[TAREFA 1]
Transcreva do texto sobre a igualdade de género o trecho que começa em "Até que a igualdade" e vai até "dignidade às mulheres.", inclusive.
[TAREFA 2]
Continue o texto sobre a igualdade entre mulheres e homens a partir da última frase apresentada.

Até que a igualdade finalmente nos una
É um facto irrefutável que a mulher, ao longo da história da humanidade, tem sido vítima de uma teia de discursos filosóficos, religiosos e políticos que visou legitimar e universalizar a sua inferioridade. Os códigos, as leis e as normas de conduta redutores da mulher a que esses discursos deram origem acabaram por perpetuar-se no tempo, na arte, na educação e noutras matrizes de identidade colectiva. A vontade, a coragem e a determinação de vários protagonistas (muitas vezes anónimos) levaram a que a discriminação tenha vindo a ser questionada e destronada, reescrevendo o papel da pobre Pandora na origem dos males do mundo. Os vários movimentos de libertação feminina, com a sua reivindicação pela igualdade de género, têm levado à revisão de molduras legais, permitindo conferir mais dignidade às mulheres.
Passaram cem anos da promulgação do decreto-lei n.º 4676 que, pelas mãos de Sidónio Pais, permitiu o acesso a cargos públicos às mulheres. As mesmas mãos que continuaram a vetar-lhe o direito ao voto, batalha posteriormente vencida. Ao longo do século XX, a legislação foi evoluindo lentamente. Tão lentamente que, até 1962, na administração local, na carreira diplomática, na magistratura judicial, no Ministério das Obras Públicas, não havia mulheres. Como pode uma lei mudar uma cultura? Por si só, talvez não. Mas é a legitimação da mudança de paradigma e o reconhecimento de que algo deve mudar. É essa a sua força - a de reconhecer que se iniciou um caminho legítimo.
Os dados disponibilizados pela CITE - Comissão para a Igualdade no Trabalho e no Emprego, relativos a Portugal, ensombram o optimismo. A nível de desigualdade salarial (sem nenhum desejo de esmiuçar números), as mulheres contabilizam 60 dias não remunerados, por comparação com os homens. Para quantas pessoas este facto será uma surpresa? Calculo que para muitas. Este é precisamente um dos problemas que enfrentamos actualmente no que toca a estas questões - o perigo da percepção instalada. Há a percepção de que a mulher já conquistou tudo. Há a percepção de que a mulher já pode tudo, que já tudo é franqueado à mulher e que a esta só resta, ironicamente, ser a primeira a sair por último do elevador...

[EXCERTOS DAS ENTRADAS]
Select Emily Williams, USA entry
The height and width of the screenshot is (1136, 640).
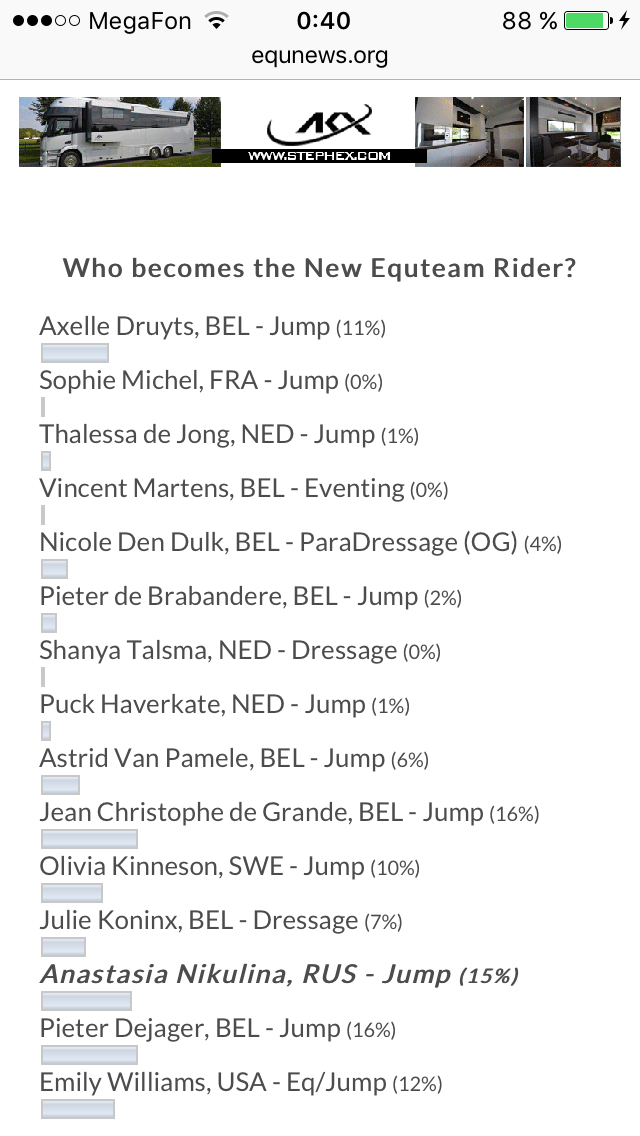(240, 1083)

==

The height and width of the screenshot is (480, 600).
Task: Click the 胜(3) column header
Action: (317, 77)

[RESPOSTA 1]
Até que a igualdade finalmente nos una
É um facto irrefutável que a mulher, ao longo da história da humanidade, tem sido vítima de uma teia de discursos filosóficos, religiosos e políticos que visou legitimar e universalizar a sua inferioridade. Os códigos, as leis e as normas de conduta redutores da mulher a que esses discursos deram origem acabaram por perpetuar-se no tempo, na arte, na educação e noutras matrizes de identidade colectiva. A vontade, a coragem e a determinação de vários protagonistas (muitas vezes anónimos) levaram a que a discriminação tenha vindo a ser questionada e destronada, reescrevendo o papel da pobre Pandora na origem dos males do mundo. Os vários movimentos de libertação feminina, com a sua reivindicação pela igualdade de género, têm levado à revisão de molduras legais, permitindo conferir mais dignidade às mulheres.

[RESPOSTA 2]
Quase como que uma evolução do preconceito, é esta percepção instalada de que tudo está bem, que dá origem aos argumentos dos que são contra a "ditadura do politicamente correcto", que atacam as "minorias barulhentas", por sua vez rotuladas de "minorias em tudo, menos em direitos". É um facto que, enquanto na Europa se discute a desigualdade salarial, noutras partes do globo discute-se ainda o acesso da mesma a um salário, mesmo que magro. Mas isso não deve nunca ser argumento para a estagnação. É necessário questionar esta e outras percepções instaladas. Por vezes, até questões complexas como a questão do masculino genérico na língua portuguesa. Será reflectir sobre isso um exagero ou, pelo contrário, um imperativo? É debatermos isso.
A reflexão deve ser para a sociedade como a evolução é para o mundo - constante. A própria noção de género está em permanente (r)evolução. A revolução tecnológica e social juntou à dimensão binária da esfera pública e da esfera privada a dimensão da esfera global. Um óptimo exemplo é a robô Sophia que conhecemos na Web Summit. Porquê dar-lhe um rosto inspirado na Audrey Hepburn? Ou porque não? Que contornos de género transmite a Sophia à sociedade?
Considero que é através do debate e de outras iniciativas de cariz formativo que se pode ajudar uma lei a mudar uma cultura.
Há um ano deu-se um passo importantíssimo na direcção da paridade laboral em Portugal, ao ser aprovada uma lei que obrigava a quotas mínimas do género menos representado nos conselhos de administração e nos órgãos de fiscalização das empresas - das públicas e das cotadas em bolsa. Neste ano, também aprovámos, a 18 de Julho, a lei que define medidas de promoção da igualdade salarial entre mulheres e homens por trabalho igual ou de igual valor. E ainda a coronel Regina Mateus, que tomou posse como directora do Hospital das Forças Armadas, tornando-se a primeira mulher a assumir um cargo de oficial general nas Forças Armadas. Tudo isto é apenas parte de um caminho. Para onde e até quando? Até ao fim da história da humanidade ou, simplesmente, até que a igualdade finalmente nos una.